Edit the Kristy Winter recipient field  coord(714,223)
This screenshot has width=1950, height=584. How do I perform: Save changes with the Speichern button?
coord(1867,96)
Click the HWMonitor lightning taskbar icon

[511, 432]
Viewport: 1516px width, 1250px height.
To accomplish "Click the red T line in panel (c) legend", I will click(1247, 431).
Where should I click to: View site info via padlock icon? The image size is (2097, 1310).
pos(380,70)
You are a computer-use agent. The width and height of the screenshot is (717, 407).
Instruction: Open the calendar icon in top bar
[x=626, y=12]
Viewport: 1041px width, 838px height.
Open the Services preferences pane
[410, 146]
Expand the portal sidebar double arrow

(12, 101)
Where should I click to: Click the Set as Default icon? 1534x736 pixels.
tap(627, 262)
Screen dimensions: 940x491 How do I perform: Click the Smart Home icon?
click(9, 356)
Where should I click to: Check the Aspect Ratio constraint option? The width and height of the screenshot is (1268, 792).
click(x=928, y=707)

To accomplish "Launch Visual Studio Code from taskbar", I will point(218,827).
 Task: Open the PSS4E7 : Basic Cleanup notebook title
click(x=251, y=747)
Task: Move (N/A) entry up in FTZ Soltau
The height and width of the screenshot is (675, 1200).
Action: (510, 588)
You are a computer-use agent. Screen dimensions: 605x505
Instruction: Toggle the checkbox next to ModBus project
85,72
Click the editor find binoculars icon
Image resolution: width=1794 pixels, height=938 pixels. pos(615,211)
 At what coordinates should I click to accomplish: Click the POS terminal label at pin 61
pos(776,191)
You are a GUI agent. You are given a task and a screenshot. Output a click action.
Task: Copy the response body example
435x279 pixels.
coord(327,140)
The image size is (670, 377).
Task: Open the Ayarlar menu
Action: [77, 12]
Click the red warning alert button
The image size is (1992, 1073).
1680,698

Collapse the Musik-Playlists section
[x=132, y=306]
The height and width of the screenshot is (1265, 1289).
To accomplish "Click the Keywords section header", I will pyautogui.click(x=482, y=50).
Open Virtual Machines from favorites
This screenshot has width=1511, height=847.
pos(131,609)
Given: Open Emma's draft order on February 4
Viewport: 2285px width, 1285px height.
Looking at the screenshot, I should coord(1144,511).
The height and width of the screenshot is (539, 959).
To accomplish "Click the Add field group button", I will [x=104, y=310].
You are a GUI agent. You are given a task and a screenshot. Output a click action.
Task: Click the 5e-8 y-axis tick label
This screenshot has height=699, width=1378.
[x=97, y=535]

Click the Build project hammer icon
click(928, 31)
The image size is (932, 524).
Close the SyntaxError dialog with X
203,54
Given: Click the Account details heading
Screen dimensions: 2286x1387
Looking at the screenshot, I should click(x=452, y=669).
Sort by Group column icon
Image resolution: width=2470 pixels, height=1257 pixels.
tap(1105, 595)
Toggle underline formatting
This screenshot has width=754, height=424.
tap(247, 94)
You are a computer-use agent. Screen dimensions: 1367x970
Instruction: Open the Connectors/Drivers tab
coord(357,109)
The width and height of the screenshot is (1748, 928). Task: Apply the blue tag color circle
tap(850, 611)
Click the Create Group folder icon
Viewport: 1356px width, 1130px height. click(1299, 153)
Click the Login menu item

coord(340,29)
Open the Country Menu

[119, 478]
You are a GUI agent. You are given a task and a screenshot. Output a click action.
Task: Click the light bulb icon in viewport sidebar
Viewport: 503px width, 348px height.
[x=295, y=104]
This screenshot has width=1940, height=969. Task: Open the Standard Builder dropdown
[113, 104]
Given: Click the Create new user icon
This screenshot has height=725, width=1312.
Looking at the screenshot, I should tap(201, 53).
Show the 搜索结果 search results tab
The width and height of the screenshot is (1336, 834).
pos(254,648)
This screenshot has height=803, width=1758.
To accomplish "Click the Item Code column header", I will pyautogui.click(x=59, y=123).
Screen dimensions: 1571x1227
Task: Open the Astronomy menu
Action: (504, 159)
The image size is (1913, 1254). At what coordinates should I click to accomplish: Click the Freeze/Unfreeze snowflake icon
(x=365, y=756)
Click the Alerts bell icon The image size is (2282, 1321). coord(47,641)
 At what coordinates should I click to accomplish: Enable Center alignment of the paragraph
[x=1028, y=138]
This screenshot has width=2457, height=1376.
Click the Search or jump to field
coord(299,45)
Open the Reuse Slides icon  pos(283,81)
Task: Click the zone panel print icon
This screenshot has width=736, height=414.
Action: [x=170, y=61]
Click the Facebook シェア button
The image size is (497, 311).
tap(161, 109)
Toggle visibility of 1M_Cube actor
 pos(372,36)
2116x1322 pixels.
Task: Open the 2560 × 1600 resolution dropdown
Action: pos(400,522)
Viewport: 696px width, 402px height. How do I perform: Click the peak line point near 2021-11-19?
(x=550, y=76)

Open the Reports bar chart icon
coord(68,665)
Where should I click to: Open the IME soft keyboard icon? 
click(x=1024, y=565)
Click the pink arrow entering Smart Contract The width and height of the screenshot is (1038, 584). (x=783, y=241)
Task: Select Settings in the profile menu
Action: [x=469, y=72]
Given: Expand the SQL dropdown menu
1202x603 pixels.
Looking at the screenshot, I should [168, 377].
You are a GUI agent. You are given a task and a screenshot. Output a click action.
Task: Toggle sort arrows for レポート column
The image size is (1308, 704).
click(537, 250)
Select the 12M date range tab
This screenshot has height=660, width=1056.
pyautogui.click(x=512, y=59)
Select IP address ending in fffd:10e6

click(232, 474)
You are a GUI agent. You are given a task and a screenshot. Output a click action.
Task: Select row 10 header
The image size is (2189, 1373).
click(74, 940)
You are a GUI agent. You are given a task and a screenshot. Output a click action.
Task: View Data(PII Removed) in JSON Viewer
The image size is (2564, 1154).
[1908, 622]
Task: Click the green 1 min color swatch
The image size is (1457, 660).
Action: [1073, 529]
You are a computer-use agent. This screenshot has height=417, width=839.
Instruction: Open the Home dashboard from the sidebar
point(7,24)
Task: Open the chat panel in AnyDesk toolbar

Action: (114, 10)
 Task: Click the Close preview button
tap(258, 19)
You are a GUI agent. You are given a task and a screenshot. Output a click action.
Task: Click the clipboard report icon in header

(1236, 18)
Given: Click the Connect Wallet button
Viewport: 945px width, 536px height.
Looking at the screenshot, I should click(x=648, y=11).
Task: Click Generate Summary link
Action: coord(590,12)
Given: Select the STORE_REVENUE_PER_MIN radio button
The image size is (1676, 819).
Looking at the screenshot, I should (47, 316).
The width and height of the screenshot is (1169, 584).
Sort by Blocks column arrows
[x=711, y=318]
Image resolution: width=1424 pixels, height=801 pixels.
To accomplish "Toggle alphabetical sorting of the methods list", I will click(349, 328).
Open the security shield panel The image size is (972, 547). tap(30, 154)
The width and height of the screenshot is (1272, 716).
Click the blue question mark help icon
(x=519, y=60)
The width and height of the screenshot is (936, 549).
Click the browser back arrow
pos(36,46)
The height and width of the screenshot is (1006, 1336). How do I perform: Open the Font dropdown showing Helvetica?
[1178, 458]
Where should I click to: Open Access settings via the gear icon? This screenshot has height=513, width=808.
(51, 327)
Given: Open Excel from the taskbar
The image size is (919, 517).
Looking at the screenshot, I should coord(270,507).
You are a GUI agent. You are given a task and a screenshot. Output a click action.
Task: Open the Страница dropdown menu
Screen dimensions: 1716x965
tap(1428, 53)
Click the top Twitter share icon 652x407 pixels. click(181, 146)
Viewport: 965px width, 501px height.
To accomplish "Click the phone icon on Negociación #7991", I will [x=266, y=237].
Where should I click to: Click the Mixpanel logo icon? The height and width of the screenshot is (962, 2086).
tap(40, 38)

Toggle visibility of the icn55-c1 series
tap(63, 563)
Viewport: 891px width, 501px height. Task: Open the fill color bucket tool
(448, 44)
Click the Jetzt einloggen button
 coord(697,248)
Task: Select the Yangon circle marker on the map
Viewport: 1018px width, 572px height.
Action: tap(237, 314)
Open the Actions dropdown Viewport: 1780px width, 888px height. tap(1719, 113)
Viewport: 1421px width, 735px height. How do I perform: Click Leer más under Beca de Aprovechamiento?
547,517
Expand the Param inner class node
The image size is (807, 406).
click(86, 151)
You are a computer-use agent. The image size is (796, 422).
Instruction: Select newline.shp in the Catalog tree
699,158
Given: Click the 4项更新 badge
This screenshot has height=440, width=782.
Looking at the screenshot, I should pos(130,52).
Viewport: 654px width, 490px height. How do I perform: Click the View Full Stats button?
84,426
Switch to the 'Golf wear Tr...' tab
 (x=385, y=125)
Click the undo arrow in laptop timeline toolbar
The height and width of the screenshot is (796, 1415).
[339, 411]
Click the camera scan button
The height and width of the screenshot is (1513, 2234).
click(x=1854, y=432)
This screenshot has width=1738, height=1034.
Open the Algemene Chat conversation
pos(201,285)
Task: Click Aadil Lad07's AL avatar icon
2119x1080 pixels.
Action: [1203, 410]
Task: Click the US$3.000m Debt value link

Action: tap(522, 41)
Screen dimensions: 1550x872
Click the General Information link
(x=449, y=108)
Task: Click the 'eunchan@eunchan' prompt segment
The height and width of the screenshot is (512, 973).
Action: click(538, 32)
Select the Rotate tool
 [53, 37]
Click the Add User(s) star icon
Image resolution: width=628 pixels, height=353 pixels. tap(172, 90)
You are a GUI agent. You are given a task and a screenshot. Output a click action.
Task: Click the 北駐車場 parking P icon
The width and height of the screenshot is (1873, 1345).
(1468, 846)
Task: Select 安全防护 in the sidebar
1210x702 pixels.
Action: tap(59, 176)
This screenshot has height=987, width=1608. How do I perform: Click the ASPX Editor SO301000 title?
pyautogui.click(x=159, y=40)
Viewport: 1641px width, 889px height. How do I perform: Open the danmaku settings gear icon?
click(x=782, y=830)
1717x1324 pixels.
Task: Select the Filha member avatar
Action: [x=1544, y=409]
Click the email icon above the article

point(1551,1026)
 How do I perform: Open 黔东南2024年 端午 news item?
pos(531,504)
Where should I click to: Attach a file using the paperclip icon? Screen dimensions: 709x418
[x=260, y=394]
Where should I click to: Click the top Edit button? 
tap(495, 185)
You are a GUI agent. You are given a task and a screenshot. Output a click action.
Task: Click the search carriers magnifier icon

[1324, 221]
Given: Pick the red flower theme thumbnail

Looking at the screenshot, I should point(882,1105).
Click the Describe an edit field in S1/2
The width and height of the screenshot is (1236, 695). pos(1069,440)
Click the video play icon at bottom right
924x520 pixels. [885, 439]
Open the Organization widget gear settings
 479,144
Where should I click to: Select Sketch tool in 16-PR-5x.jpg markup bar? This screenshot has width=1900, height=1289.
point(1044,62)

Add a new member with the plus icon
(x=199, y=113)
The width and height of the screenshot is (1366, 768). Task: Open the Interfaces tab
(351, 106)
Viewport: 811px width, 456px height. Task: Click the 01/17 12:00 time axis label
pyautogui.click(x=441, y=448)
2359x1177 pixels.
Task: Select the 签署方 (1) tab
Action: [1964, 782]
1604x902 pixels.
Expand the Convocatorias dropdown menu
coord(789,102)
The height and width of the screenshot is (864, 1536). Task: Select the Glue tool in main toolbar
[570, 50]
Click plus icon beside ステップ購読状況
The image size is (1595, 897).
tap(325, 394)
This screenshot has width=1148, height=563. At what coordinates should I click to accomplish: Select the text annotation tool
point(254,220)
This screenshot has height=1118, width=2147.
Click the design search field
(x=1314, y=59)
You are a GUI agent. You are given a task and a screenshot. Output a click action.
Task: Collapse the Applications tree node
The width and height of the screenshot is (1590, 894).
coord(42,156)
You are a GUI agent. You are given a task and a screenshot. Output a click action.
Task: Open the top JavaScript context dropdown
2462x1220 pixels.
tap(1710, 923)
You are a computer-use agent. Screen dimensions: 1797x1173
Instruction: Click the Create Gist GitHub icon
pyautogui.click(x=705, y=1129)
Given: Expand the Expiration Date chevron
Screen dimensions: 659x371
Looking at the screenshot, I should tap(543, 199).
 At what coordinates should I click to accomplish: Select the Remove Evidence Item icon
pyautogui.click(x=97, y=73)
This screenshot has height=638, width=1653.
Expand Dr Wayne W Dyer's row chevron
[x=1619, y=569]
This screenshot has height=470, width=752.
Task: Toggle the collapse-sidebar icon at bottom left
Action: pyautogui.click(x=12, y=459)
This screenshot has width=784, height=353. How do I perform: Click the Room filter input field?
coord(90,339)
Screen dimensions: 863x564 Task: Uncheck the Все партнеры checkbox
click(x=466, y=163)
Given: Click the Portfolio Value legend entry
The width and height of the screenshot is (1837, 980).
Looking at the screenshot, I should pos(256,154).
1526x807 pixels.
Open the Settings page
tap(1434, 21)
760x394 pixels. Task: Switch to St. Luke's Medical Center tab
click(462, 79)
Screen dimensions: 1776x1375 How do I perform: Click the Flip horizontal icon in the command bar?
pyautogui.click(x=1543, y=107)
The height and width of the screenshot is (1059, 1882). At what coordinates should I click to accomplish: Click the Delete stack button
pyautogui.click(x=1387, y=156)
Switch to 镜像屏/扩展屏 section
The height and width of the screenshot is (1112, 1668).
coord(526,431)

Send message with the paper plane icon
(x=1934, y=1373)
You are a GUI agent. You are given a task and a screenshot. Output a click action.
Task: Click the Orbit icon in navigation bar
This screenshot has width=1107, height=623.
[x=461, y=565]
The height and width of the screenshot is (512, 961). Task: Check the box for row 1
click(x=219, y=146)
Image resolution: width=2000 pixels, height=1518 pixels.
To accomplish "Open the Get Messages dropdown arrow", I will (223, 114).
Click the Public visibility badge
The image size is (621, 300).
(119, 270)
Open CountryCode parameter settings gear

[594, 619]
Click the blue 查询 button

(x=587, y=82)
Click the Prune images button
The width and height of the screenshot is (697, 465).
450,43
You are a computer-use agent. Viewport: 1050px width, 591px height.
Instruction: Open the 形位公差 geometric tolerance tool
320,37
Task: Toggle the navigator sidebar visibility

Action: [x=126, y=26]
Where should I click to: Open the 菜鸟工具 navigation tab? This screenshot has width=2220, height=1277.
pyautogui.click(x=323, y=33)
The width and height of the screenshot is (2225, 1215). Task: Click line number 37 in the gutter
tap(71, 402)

•••

## [What the exercise asks]
In the data above, start at the line that has "Task: Click the 5e-8 y-axis tick label", stop after the line that has "Toggle underline formatting", and print every line in between exactly as it stands.

## [Answer for the task]
Task: Click the 5e-8 y-axis tick label
This screenshot has height=699, width=1378.
[x=97, y=535]

Click the Build project hammer icon
click(928, 31)
The image size is (932, 524).
Close the SyntaxError dialog with X
203,54
Given: Click the Account details heading
Screen dimensions: 2286x1387
Looking at the screenshot, I should click(x=452, y=669).
Sort by Group column icon
Image resolution: width=2470 pixels, height=1257 pixels.
tap(1105, 595)
Toggle underline formatting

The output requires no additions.